» **What to do**
Which lines of the records below contain the word "timestamp"? Copy each of them out.

************

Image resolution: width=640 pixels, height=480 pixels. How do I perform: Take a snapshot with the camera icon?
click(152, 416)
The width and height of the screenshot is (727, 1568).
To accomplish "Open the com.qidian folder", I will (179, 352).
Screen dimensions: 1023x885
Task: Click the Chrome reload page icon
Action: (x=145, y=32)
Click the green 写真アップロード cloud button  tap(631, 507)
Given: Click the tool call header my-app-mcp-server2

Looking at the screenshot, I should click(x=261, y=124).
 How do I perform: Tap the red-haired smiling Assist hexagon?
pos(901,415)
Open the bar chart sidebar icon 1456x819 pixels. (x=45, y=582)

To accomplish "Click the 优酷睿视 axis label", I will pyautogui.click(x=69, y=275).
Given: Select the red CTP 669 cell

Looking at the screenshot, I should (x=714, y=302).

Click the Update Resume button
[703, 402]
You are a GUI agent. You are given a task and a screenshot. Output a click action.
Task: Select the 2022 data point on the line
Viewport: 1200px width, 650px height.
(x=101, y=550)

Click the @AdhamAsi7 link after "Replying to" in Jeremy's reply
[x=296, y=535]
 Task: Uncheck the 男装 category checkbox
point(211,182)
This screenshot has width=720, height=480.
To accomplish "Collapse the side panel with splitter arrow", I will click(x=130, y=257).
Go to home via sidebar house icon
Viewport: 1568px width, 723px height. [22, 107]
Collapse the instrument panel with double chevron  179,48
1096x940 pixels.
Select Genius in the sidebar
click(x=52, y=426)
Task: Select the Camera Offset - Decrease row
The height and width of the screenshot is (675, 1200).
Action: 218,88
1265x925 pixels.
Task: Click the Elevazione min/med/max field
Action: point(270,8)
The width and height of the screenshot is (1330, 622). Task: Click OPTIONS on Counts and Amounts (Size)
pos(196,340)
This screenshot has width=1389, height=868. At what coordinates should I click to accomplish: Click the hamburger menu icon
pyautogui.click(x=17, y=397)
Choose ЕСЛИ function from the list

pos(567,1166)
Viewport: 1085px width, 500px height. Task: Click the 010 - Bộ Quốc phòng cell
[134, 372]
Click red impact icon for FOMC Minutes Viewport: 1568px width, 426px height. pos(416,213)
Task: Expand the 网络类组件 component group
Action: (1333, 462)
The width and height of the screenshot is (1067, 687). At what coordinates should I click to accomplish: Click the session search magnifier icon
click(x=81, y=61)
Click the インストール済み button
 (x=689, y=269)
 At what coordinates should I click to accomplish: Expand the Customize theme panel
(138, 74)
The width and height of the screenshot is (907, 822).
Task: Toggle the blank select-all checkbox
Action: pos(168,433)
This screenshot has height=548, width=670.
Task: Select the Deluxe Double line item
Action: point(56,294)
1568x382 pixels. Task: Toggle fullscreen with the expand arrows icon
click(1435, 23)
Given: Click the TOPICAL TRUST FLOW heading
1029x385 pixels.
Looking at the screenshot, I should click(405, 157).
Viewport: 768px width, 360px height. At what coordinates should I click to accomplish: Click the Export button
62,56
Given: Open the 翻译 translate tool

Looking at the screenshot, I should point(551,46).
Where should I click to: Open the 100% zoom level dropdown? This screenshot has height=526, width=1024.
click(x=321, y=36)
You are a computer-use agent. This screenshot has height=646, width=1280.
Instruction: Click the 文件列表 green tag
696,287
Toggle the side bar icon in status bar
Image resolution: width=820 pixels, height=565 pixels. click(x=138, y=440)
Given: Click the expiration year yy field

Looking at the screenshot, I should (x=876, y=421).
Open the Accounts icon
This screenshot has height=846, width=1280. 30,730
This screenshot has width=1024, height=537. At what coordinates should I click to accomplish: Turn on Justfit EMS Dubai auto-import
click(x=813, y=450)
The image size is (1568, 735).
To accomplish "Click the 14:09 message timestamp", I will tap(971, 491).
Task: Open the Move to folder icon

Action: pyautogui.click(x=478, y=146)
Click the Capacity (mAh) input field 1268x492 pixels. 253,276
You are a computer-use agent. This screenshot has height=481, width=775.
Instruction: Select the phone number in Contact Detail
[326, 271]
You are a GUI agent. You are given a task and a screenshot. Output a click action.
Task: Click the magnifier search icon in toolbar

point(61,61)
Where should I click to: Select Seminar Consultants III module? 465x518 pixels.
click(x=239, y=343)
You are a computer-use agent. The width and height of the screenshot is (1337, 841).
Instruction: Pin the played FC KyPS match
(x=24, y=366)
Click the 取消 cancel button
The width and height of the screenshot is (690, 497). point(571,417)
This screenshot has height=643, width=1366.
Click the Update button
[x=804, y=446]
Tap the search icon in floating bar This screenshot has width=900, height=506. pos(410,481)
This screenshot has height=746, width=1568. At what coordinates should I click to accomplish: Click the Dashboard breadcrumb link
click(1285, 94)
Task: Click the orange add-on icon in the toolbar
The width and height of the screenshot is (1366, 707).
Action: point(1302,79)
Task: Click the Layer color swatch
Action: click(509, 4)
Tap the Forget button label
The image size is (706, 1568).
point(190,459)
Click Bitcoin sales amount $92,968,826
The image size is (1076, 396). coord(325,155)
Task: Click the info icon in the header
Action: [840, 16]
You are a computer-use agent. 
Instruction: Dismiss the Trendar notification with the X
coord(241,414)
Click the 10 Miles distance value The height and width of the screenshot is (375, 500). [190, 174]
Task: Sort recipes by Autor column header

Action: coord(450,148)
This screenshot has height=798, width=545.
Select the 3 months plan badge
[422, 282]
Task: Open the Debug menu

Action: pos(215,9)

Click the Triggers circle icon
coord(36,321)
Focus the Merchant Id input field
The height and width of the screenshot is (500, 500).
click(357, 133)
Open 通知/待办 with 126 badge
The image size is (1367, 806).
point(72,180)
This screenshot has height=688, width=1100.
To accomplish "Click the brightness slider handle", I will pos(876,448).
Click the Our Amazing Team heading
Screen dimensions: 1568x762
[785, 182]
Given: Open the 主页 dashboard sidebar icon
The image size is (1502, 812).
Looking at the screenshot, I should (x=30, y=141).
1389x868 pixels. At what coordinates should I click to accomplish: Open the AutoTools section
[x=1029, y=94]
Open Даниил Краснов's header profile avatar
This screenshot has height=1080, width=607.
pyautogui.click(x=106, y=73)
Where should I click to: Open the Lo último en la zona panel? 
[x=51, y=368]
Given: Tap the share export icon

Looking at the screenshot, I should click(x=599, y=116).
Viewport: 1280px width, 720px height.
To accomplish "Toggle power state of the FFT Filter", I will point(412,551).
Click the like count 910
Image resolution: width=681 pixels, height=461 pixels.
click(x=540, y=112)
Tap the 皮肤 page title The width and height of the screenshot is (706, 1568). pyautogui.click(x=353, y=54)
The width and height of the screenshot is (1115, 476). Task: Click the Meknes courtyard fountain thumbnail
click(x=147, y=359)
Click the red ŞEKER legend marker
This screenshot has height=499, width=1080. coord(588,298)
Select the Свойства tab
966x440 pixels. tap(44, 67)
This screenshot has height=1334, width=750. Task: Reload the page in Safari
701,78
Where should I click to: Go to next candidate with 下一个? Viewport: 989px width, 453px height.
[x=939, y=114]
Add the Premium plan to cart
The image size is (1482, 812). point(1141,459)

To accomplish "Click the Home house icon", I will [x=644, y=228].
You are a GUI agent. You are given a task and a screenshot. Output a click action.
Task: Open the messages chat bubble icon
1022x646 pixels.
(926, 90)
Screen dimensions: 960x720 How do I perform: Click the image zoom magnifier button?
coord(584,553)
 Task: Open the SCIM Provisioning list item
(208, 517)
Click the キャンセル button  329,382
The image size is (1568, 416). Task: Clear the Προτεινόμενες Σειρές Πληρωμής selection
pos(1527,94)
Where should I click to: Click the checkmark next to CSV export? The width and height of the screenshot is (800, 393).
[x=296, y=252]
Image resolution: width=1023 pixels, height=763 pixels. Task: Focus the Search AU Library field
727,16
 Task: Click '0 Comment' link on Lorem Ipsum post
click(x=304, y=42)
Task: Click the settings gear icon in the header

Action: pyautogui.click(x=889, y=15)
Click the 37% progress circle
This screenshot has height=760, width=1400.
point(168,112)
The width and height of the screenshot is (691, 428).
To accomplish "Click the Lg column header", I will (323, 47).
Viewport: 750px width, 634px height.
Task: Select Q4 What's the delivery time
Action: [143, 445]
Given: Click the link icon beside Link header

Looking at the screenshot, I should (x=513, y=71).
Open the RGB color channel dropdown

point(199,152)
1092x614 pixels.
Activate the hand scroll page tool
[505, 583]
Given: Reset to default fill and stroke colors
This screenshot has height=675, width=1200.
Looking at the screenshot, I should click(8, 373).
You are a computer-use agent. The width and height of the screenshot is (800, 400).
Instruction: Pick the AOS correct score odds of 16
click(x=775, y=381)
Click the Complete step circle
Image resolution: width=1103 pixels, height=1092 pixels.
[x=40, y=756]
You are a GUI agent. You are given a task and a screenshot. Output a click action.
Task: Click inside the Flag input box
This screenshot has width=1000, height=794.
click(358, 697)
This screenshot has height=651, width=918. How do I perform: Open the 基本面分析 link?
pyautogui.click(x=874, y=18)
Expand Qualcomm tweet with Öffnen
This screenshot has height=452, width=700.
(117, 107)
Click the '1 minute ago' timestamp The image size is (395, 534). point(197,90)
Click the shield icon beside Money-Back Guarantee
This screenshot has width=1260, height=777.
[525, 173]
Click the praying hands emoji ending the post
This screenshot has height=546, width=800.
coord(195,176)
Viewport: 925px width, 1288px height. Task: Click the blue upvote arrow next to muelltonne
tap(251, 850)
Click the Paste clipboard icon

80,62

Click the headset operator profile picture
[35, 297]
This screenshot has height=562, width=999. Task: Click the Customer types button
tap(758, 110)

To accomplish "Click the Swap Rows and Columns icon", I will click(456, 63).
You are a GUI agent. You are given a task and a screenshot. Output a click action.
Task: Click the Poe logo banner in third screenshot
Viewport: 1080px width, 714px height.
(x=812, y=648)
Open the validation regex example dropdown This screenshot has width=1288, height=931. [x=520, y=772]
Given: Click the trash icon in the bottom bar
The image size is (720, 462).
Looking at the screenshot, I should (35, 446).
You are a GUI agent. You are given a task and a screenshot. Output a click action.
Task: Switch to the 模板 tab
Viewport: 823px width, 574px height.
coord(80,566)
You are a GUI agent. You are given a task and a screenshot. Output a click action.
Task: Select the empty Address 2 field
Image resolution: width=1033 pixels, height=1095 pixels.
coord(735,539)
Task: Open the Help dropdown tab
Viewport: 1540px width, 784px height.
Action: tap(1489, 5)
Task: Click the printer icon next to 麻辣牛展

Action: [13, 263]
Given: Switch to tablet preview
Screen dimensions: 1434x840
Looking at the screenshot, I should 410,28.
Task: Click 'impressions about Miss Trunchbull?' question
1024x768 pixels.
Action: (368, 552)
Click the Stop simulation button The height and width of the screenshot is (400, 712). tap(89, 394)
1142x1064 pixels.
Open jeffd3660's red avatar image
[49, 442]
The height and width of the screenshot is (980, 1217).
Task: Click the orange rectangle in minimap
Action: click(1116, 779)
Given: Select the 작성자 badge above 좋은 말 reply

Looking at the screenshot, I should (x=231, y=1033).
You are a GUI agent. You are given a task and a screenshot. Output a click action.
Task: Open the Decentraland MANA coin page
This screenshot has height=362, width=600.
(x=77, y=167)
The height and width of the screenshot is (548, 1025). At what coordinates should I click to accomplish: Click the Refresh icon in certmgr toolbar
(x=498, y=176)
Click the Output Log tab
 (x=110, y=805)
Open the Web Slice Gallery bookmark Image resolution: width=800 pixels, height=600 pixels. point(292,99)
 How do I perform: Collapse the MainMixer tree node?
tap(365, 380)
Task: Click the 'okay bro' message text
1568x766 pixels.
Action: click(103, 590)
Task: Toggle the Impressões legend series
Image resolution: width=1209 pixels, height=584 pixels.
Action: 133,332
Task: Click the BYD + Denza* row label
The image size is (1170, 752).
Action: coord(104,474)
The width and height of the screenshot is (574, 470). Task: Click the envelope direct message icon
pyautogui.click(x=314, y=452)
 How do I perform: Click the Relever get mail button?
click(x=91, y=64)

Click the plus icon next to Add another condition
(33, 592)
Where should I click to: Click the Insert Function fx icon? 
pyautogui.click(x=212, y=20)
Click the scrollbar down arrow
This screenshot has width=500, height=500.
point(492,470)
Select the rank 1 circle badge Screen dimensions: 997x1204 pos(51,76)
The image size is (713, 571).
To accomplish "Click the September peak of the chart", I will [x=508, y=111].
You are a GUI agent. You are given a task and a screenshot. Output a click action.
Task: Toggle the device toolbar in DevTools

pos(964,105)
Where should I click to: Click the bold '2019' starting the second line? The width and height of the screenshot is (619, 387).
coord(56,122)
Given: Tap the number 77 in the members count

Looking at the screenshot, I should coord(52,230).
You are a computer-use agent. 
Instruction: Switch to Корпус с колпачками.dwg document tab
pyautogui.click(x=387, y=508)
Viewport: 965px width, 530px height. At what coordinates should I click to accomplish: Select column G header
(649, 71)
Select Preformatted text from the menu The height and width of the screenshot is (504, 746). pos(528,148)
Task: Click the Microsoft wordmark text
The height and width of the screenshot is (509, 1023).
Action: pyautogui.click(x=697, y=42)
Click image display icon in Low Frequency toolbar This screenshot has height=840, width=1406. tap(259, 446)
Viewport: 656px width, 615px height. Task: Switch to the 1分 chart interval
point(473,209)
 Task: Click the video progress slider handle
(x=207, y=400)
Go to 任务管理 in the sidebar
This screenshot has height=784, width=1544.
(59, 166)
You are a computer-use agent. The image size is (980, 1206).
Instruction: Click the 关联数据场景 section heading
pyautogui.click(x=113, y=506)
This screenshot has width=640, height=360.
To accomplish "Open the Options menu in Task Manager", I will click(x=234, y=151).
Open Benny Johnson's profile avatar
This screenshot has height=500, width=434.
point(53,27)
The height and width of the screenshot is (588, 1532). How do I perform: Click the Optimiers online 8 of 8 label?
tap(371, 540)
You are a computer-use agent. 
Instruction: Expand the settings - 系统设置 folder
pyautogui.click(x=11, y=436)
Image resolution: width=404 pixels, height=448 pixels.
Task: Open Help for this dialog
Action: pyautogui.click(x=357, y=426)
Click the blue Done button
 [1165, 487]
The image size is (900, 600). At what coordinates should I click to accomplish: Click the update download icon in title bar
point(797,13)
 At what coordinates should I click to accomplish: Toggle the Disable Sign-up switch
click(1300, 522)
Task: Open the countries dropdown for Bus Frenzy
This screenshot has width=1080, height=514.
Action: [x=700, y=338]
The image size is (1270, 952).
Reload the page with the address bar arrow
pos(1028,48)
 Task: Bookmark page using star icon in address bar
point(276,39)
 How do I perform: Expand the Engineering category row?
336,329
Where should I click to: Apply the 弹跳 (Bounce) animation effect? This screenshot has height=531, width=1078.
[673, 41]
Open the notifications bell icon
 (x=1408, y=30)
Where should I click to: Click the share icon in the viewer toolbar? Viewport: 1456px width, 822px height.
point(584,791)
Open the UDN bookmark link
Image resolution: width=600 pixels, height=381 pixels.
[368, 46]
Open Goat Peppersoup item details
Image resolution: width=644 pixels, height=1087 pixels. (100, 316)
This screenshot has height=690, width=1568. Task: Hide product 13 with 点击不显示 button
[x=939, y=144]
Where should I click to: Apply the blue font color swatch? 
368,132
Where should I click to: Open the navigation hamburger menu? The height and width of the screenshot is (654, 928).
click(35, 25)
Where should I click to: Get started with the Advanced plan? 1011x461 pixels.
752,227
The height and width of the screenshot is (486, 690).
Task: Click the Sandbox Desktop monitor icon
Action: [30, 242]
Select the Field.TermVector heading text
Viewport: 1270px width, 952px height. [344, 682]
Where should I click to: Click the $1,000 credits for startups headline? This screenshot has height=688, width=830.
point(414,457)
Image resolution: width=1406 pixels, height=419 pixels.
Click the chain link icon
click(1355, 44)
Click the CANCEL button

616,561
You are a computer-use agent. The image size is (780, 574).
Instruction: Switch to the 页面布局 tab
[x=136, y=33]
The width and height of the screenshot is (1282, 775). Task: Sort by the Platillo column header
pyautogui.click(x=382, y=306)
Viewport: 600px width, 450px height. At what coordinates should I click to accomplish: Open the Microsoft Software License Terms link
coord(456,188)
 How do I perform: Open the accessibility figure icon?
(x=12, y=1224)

************

» **Your solution**
To accomplish "Click the 14:09 message timestamp", I will tap(971, 491).
Click the '1 minute ago' timestamp The image size is (395, 534). point(197,90)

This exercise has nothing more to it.